▶ _What this task involves_:
From the line that contains "Task: Open Manage Autofill settings link" to the last line of the data, every line is to be transcribed exactly; no other line is to be included.

▶ _Entries shown_:
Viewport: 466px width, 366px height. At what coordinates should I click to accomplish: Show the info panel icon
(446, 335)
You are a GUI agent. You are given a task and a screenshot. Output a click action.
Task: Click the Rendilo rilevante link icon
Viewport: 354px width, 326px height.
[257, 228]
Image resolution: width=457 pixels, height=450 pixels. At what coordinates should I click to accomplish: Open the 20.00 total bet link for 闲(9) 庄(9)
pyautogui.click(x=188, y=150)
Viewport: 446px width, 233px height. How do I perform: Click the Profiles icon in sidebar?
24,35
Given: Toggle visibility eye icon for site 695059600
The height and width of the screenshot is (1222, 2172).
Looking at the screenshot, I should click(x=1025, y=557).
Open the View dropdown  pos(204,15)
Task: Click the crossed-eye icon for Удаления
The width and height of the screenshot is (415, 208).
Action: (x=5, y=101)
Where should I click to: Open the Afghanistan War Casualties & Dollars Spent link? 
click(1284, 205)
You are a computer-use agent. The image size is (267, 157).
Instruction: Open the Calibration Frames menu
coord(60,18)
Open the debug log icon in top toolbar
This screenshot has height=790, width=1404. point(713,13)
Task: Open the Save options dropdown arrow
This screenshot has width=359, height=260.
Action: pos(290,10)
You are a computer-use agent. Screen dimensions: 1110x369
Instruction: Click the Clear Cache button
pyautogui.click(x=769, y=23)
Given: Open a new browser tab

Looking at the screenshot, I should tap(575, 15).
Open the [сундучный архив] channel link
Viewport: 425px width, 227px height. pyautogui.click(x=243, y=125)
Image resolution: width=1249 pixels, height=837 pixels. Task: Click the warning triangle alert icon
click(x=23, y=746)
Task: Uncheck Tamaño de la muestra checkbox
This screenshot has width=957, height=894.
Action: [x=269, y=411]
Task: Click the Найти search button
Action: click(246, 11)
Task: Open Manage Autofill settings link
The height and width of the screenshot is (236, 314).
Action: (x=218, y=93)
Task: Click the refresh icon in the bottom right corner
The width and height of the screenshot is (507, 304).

▶ _Answer for the task_:
Task: Open Manage Autofill settings link
The height and width of the screenshot is (236, 314).
Action: (x=218, y=93)
Task: Click the refresh icon in the bottom right corner
The width and height of the screenshot is (507, 304).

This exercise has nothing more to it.